L'Otan en sommet à Londres sur fond de tensions et d'insultes

Recep Tayyip Erdogan. ©REUTERS

L’Otan, réuni ces mardi et mercredi à Londres, devrait lancer un message d’unité pour ses 70 ans. Mais une vive querelle oppose le Président turc Recep Tayyip Erdogan au français Emmanuel Macron depuis l’attaque menée par la Turquie dans le nord de la Syrie contre les Kurdes.

C’est un écrin de verdure en banlieue londonienne abritant une splendide demeure gothique, l’hôtel de Grove, un terrain de golf pour plaire à Donald Trump et une végétation assurant toute discrétion. C’est là que le Premier ministre britannique Boris Johnson a convié les dirigeants des pays alliés de l’Otan pour un sommet marquant les 70 ans de l’Alliance atlantique. La Macédoine du Nord, qui rejoint l’alliance en janvier, sera de la partie.

La Belgique sera représentée par la Première ministre belge Sophie Wilmès, qui se rend sur place en Eurostar.

Les rencontres débuteront mardi par une réception donnée par la Reine Élizabeth II à Buckingham Palace. Les 30 chefs d’État ou de gouvernement seront ensuite reçus au "10 Downing Street" par Boris Johnson. Joli strapontin pour un leader en pleine campagne électorale.

Tensions entre Paris, Ankara et Washington

"Je m’adresse depuis la Turquie au Président français Emmanuel Macron, et je le redirai à l’Otan. Fais d’abord examiner ta propre mort cérébrale."
Recep tayyip erdogan
président de la turquie

Les Alliés entreront dans le vif du sujet mercredi lors d’une courte réunion de quatre heures. Le sujet principal portera sur les déclarations du Président français Emmanuel Macron, pour qui l’Otan serait "en état de mort cérébrale." La France ne digère pas l’opération menée par la Turquie dans le nord de la Syrie contre les Kurdes, couverte par la Maison Blanche. Cette attaque avait profité en premier lieu à Moscou, dont l’armée patrouille désormais dans la région à la place des forces américaines.

Le Président turc Recep Tayyip Erdogan a jeté de l’huile sur le feu vendredi dernier. "Je m’adresse depuis la Turquie au Président français Emmanuel Macron, et je le redirai à l’Otan. Fais d’abord examiner ta propre mort cérébrale", a-t-il lancé. "Ce ne sont pas des déclarations, ce sont des insultes", a répliqué l’Élysée.

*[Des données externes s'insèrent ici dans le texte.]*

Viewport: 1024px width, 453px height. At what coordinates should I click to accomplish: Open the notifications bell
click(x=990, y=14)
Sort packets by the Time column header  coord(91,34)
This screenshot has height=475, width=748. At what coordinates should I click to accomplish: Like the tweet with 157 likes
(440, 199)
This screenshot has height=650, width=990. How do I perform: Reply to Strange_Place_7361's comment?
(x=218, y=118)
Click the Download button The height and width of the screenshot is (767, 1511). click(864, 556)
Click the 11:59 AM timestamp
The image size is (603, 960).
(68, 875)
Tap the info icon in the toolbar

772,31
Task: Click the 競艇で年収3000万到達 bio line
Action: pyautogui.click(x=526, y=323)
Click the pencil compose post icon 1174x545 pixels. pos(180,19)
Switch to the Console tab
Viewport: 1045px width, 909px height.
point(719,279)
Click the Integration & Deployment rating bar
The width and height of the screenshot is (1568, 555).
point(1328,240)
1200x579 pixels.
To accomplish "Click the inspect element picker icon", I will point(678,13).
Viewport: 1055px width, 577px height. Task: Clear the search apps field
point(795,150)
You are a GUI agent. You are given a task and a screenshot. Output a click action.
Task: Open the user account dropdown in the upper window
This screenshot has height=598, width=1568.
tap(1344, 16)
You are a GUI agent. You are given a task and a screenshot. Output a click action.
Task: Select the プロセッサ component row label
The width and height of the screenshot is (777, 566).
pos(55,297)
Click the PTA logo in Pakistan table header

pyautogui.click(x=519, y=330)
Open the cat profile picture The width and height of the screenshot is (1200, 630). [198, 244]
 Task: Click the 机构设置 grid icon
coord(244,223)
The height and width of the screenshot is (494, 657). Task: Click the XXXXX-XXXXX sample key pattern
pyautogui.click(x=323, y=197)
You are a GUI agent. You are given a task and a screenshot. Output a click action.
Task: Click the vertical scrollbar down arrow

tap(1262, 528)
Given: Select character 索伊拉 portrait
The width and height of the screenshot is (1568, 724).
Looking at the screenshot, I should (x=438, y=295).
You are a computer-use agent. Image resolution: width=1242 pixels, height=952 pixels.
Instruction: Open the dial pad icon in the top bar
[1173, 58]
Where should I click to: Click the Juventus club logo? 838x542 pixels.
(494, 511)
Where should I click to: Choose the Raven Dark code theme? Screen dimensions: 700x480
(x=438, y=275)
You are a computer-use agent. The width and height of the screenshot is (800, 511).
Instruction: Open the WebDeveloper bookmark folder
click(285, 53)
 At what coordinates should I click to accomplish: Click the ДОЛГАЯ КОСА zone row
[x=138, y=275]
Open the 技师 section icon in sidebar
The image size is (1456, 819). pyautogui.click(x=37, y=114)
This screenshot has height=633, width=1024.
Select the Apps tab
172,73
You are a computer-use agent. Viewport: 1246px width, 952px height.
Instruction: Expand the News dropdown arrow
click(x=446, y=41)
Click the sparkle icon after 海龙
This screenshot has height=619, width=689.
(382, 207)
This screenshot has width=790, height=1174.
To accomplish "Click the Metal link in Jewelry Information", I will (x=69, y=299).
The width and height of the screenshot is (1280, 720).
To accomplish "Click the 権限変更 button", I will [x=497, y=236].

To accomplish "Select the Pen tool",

La Turquie, dont l’armée est la deuxième de l’Otan après celle des états-Unis, est un allié important. Elle abrite, entre autres, une cinquantaine de bombes nucléaires américaines. Or, ces derniers temps elle se rapproche de Moscou par une gestion commune du problème syrien et l’achat de missiles et d’avions de combat russes. Un comportement ambigu dont Washington ne semble se soucier.

Questions d’argent

Les Alliés aborderont ensuite la question des dépenses militaires par pays, le sujet fétiche de Donald Trump qui juge que les Européens n’en font pas assez.

Le secrétaire général de l’Otan, Jens Stoltenberg, a pris les devants en annonçant que la majorité des pays membres "ont établi des plans en vue de parvenir à ces 2% du PIB d’ici à 2024". La Belgique, dont les dépenses militaires de 0,93% du PIB en 2019, se trouve à l’avant-dernière position dans le classement.

Cette année, les Vingt-Neuf ont accru leurs dépenses militaires de 130 milliards de dollars. Cette hausse devrait atteindre 400 milliards en 2024, ce qui est trois fois plus qu’en 2014. Par ailleurs, l’Allemagne devrait annoncer que sa part dans le budget de fonctionnement de l’Otan – concernant des dépenses au QG de Bruxelles – atteindra le même niveau que celui des états-Unis, soit 16%, en 2019. Quant à Washington, sa quote-part a reculé de 22% au même niveau que Berlin.

Les Vingt-Neuf discuteront aussi de la Russie, avec ce double langage considérant Moscou comme un partenaire mais aussi un ennemi potentiel menant une guerre hybride contre l’Otan.

La Chine, puissance militaire montante, fera partie des discussions, à la demande du Président des états-Unis en pleine guerre commerciale avec Pékin. Il sera question du réseau 5G d’Huawei et des accusations d’espionnage lancées par Donald Trump. Le Président, sous le coup d’une procédure en "impeachment", jamais avare de contre-feu, pourrait réserver l’une ou l’autre surprise.

La déclaration finale du sommet, dont il existe à cette heure huit versions différentes, devrait faire état de "l’unité des Alliés" et du fait que "l’Otan assure la sécurité depuis 70 ans".